逸般人向き

三大ゴロといえば

で決まりかと思いますがその塁を摩するかと思われる豪演のひとつが悲愴です。

これまでさんざん地獄だ悶絶だと書きたててきましたがゴロワノフの持ち味の一つとして濃密な音色の真に迫る表現力が挙げられるでしょう。たとえば一楽章冒頭のファゴット独奏に引き出される低弦の、肺腑を抉るような暗澹たる響き。ここまで生々しい絶望の表現はなかなか聴くことができますまい。

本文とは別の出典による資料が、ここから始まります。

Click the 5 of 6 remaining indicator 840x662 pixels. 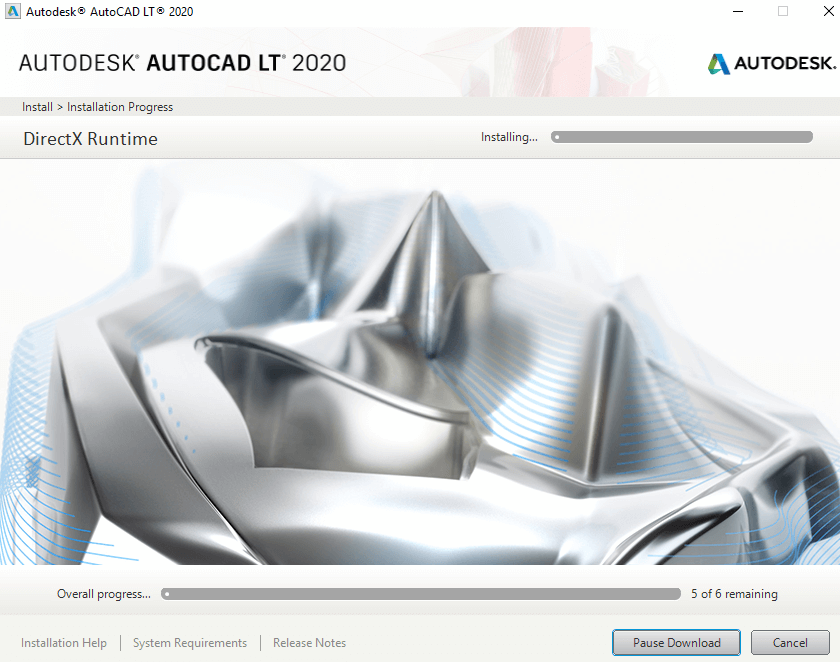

この楽章は例によって過激なコントラストで隈取されたもの。「どんなことになるのやら」とクライマックスには聴く前から思わず身構えしましたが、個人的には、ここは大芝居しない方が曲自体の「大きさ」が生きるかと感じました(やっぱりチェリ様とムラヴィンスキーの、寄らば斬る、的な緊張感が凄い)。

二楽章も異常な生気ととめどもない憂愁の交錯であまりにも予想通りに優雅さや淡いものがこれっぱかりもありませんがけっこう面白く聴けます。

三楽章はでだしからしてこのテンポで大丈夫?(何しろゴロワノフがあとからアッチェレランドしないわけがない)というハイテンションっぷりですが、少なくとも「フツーの行進曲」にはなってませんし、このもの狂おしさ、あながち読み違いとも思えません。

フィナーレは噴き上げる血のような慟哭。一楽章劈頭をまざまざと思い起こさせるコーダの底ごもる闇に胸を衝かれます。絶望から死へというプログラムにかわって悪夢のような円環がそこにはあるのです――すなわち、スターリン時代の、死よりもなお暗い生が。